When your business model requires collection and use of highly sensitive patient information, you need proof that the information and systems are secure. Learn how one provider of telehealth and virtual care management services is assessing and reporting on information security.
Client: National provider of remote in-home monitoring and virtual care management

Company size: 125 employees; $5 million annual revenues

Challenge: The company needed a means of proving to clients and other stakeholders that protected health information (PHI) is secure.

Solution: HITRUST independent third-party assessment followed by HITRUST CSF Certification

Results: An efficient and cost-effective HITRUST assessment; a better understanding of the data the company maintains and the systems that collect and process it, as well as the associated risks and effectiveness of controls that mitigate those risks.
An insurance company that represents one of the healthcare company’s largest contracts instituted a requirement for its business associates to become HITRUST certified.

Given that the services this company provides require it to access and process sensitive patient data, it needed a report that would give all of its constituents comfort that the data and IT systems are protected.

Before going down the path of completing the rigorous and time-intensive HITRUST assessment and certification, the company’s leaders wanted to look at all possible assurance reporting options. They considered the AICPA’s Service Organization Controls (SOC) reports and HIPAA assessments, as well as HITRUST. They ultimately decided that HITRUST was the best fit. The extensive and granular HITRUST Common Security Framework combined with independent testing by a qualified CSF Assessor provided the rigorous validation of controls that this company’s stakeholders were looking for.

Next, the company’s leaders needed to find a HITRUST CSF Assessor that would complete the assessment within a tight deadline (less than three months) while making the process as painless as possible for the healthcare company’s staff. Since HITRUST Certification involves interim reporting as well as biannual recertification, they needed a stable firm that would be around for the long term.

Through the HITRUST Alliance website, the leaders investigated all the CSF Assessors in their region. They chose CRI because the firm has the experience, expertise, and resources to get the job done on time and on budget.

When the healthcare company CEO met with members of the CRI IT Audit and Assurance team, he was impressed with their experience and knowledge of HITRUST assessments. Nearly two-thirds of the IT assurance team members, including the partner in charge of the practice, have earned the Certified CSF Practitioner.

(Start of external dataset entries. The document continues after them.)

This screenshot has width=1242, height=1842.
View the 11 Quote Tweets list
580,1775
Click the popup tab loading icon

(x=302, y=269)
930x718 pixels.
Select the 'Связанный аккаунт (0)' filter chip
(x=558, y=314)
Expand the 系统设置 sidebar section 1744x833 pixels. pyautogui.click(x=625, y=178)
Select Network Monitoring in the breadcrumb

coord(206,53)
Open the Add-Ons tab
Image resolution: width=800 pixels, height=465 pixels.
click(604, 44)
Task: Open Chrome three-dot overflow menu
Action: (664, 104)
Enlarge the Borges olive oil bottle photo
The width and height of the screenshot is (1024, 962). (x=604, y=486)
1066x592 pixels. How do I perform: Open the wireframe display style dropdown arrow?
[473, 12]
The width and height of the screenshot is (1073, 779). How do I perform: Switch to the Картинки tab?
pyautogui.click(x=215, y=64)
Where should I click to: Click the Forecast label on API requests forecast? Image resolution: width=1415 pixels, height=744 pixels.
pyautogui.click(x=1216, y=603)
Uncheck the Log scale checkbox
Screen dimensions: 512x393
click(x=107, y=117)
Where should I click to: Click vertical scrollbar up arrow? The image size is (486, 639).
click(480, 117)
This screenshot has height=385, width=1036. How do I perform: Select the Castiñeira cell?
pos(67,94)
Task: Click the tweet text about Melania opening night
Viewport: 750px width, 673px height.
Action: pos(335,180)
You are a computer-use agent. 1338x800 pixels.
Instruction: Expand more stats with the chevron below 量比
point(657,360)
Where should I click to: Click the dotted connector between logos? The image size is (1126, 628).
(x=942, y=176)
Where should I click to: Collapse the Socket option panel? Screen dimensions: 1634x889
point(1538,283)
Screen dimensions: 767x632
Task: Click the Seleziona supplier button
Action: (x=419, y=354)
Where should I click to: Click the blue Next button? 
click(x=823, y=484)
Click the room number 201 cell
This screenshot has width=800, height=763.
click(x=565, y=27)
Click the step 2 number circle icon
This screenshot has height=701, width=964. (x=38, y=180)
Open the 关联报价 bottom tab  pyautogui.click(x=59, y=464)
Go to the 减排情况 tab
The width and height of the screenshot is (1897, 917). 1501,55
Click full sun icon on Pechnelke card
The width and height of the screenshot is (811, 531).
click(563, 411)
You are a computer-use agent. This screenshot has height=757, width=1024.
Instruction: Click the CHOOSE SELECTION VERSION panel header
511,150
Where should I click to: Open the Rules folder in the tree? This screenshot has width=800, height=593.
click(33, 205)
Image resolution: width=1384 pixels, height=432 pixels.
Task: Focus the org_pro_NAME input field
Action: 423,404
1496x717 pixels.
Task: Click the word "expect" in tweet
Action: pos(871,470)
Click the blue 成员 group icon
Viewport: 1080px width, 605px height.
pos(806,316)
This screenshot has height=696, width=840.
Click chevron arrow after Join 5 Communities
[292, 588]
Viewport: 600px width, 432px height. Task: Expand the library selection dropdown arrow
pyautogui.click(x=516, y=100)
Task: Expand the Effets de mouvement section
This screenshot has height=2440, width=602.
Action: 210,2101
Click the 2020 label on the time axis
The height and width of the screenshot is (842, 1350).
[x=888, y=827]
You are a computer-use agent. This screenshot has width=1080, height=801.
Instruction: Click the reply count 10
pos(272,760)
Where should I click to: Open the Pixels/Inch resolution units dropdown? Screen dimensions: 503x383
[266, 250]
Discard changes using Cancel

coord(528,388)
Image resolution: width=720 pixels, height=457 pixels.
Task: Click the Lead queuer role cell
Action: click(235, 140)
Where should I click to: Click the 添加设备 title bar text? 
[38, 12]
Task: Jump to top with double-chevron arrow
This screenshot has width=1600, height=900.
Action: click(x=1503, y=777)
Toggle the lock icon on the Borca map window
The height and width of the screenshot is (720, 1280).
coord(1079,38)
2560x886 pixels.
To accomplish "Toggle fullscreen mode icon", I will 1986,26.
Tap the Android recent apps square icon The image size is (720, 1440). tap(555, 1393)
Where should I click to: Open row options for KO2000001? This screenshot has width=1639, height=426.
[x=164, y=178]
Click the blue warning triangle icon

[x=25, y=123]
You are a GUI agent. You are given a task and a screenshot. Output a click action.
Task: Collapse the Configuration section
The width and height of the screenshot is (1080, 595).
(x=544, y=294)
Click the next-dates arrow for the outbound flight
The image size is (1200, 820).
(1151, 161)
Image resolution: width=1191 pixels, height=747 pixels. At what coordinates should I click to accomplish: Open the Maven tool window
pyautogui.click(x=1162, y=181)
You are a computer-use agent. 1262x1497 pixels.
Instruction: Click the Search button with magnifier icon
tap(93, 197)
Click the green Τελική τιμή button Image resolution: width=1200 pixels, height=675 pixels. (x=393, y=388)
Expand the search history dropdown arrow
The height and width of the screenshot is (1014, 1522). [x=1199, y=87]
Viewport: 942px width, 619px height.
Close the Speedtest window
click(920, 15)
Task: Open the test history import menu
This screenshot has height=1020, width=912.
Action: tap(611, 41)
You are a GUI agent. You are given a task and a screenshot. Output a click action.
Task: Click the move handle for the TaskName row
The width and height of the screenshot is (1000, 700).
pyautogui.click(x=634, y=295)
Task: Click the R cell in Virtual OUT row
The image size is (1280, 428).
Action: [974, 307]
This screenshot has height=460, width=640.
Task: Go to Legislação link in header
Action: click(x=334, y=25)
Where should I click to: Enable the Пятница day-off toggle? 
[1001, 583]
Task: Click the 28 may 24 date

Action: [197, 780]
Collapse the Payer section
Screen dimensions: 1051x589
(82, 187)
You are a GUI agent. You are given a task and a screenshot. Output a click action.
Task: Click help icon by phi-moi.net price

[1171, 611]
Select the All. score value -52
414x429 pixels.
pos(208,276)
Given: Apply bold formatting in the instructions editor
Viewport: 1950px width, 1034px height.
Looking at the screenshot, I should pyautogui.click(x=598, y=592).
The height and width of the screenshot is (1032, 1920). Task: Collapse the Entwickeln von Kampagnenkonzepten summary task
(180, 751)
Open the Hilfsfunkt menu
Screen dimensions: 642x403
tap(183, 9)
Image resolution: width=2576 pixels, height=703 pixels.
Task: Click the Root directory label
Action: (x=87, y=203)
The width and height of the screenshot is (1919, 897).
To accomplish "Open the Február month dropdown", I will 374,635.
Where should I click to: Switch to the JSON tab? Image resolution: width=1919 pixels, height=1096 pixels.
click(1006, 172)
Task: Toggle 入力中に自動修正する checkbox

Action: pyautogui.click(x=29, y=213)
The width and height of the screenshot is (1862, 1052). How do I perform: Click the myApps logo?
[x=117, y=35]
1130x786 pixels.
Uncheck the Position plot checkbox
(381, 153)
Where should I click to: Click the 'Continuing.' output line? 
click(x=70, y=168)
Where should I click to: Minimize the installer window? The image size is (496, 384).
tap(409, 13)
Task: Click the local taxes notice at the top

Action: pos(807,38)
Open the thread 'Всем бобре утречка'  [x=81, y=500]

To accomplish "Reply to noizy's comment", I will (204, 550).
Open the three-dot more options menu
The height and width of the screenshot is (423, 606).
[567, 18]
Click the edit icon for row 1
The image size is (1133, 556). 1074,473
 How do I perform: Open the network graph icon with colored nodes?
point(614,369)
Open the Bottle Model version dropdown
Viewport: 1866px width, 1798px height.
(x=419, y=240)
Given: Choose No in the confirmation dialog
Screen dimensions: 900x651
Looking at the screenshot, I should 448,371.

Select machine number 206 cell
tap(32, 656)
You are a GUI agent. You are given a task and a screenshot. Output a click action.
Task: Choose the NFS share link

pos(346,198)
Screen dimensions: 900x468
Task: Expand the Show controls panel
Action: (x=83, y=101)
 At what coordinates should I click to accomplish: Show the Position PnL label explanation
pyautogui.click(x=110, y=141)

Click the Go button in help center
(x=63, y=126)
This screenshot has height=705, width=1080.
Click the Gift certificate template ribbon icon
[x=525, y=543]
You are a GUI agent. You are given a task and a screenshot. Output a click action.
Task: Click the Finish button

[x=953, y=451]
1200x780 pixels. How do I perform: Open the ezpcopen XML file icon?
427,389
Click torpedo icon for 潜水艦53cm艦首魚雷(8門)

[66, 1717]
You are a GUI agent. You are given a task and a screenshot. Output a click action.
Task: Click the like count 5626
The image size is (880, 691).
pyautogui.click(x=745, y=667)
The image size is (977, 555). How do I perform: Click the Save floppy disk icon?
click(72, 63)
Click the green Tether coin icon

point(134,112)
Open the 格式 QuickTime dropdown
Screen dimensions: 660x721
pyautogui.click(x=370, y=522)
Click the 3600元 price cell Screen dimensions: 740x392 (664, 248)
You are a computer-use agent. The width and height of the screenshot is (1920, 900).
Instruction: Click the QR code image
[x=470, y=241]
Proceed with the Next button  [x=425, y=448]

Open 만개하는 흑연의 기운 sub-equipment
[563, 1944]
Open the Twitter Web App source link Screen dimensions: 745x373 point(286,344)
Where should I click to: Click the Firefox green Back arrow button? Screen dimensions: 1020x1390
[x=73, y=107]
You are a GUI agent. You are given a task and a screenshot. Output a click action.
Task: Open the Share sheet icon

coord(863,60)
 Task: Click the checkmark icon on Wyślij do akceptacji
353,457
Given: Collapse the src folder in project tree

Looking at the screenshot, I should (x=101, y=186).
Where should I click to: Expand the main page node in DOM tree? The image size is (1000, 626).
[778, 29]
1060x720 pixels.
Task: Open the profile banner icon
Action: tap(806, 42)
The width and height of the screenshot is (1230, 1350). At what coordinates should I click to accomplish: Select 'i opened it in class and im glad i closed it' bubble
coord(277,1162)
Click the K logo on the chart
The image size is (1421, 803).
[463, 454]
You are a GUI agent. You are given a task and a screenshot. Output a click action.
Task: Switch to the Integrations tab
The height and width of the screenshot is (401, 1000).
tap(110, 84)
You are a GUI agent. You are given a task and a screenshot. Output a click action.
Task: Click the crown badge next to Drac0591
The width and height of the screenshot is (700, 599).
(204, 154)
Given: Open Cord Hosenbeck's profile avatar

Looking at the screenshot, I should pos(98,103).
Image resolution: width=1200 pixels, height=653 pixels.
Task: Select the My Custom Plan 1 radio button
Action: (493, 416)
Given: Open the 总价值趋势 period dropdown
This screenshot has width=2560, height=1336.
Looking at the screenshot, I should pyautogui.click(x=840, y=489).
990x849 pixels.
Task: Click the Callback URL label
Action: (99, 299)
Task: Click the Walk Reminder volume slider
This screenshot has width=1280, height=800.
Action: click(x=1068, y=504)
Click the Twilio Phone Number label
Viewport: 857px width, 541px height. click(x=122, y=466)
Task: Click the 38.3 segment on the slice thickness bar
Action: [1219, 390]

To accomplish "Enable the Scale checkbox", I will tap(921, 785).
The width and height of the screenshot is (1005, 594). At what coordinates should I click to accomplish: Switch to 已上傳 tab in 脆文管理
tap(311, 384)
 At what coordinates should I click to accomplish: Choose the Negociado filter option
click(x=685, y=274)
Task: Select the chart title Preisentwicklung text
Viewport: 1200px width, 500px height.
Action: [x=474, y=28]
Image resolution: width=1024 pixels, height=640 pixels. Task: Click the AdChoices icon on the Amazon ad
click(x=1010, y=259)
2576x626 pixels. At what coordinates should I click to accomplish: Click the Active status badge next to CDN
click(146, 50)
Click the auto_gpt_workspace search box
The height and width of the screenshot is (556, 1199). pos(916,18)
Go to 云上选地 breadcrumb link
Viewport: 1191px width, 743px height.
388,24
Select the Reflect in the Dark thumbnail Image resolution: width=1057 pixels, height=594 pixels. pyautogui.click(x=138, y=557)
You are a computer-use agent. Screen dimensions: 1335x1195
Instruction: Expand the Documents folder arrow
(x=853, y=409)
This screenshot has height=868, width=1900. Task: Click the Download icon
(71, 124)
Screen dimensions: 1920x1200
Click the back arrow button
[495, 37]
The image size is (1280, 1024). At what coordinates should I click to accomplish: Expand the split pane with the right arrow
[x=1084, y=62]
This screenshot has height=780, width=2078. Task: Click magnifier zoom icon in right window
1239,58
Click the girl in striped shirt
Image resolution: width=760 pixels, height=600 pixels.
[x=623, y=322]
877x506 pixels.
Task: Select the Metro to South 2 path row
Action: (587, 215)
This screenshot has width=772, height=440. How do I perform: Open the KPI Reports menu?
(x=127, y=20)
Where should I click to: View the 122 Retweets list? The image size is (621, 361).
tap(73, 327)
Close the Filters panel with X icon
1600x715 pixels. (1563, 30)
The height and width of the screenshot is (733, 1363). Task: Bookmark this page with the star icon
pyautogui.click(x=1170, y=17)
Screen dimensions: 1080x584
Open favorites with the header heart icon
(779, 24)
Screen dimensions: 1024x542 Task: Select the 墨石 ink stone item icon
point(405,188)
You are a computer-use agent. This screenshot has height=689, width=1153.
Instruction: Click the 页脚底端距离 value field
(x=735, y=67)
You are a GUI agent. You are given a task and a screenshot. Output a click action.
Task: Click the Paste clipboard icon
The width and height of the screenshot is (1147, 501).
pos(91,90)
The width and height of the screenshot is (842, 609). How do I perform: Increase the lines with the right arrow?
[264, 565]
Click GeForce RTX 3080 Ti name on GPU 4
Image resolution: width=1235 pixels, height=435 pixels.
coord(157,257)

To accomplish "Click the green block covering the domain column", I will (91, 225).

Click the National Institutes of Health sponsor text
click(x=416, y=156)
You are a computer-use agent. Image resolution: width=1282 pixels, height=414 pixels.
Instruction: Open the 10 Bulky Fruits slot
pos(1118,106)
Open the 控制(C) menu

CRI started the company’s HITRUST assessment in late November, with just three months until the insurance company’s stated deadline to achieve certification. HITRUST assessments typically last six to 12 months, but in this case, CRI was able to fast-track the process and submit the company’s assessment within the agreed-upon time and budget.

To achieve this accelerated timeline, CRI and the company established clear milestones, held weekly status, and made interim calls when issues arose.

The firm also was able to streamline the amount of internal time required of the healthcare company. Due to the firm’s extensive experience performing not only HITRUST assessments but also HIPAA assessments, SOC reporting, and other IT assurance services, CRI was able to help the company avoid road hazards that can trip up other healthcare companies.

For example, the CRI team coached the company’s team members on the idiosyncrasies of the MyCSF tool that they must use to submit documentation and test evidence for HITRUST certification. Submitting incorrect or incomplete documentation can cause HITRUST to “kick back” the assessment, which can seriously delay the process.

The most important outcome is that the company now has a certification that demonstrates to stakeholders that its IT controls effectively mitigate the risks associated with the company’s services and the sensitive data that it collects, uses, and processes.
CRI can help your company identify the right IT assurance reporting for your situation – whether it is HITRUST, a HIPAA Assessment, SOC reporting, or another type of report.
HITRUST is rapidly gaining acceptance as one of the premiere ways to certify that PHI is properly protected.

To get the most out of your investment in a HITRUST assessment, ask your CSF Assessor the following:
  • What is your process for performing the assessment?

  • What will be the level of internal effort required with this process?

  • What is your track record with completing HITRUST assessments on budget and on time? (Be sure to ask for references.)